JTA — Dans un pays qui est profondément divisé, dans un pays où se rendre au mouvement pro-démocratie est devenu un rituel hebdomadaire pour un grand nombre, une conviction au moins semble être encore partagée entre la gauche et la droite : Israël semble se diriger tout droit vers une crise constitutionnelle.
Cette crise – que le Premier ministre Benjamin Netanyahu a qualifiée de « panne gouvernementale » pendant une récente visite en Allemagne – serait implacablement entraînée par les législations actuellement avancées par Netanyahu et qui bouleverseraient le système israélien de la justice.

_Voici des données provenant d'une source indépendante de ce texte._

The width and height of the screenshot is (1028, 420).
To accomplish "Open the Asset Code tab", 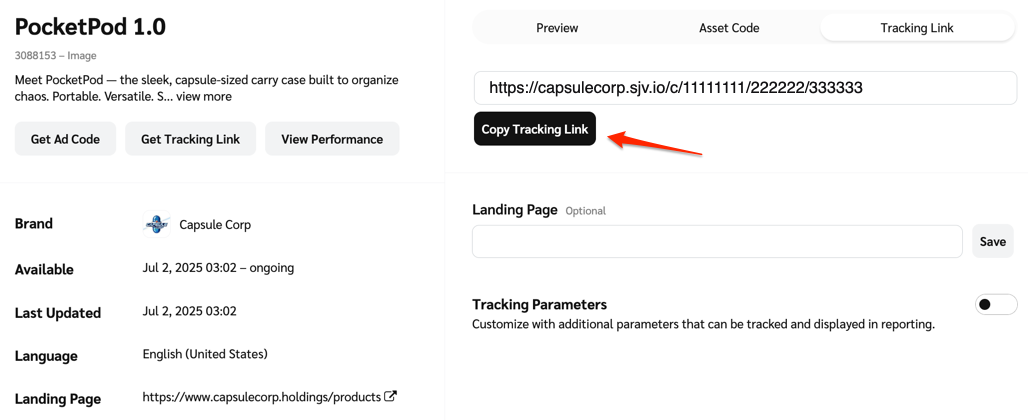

Les propositions – qui, selon leurs partisans, sont nécessaire pour freiner une Cour qui, selon eux, serait en proie à un excès de zèle mais qui, disent les critiques, viendraient menacer le caractère démocratique d’Israël – renforceraient le contrôle de la coalition sur les juges à la Cour suprême et permettraient à la Knesset de passer outre un jugement rendu par la Haute-cour avec une majorité simple.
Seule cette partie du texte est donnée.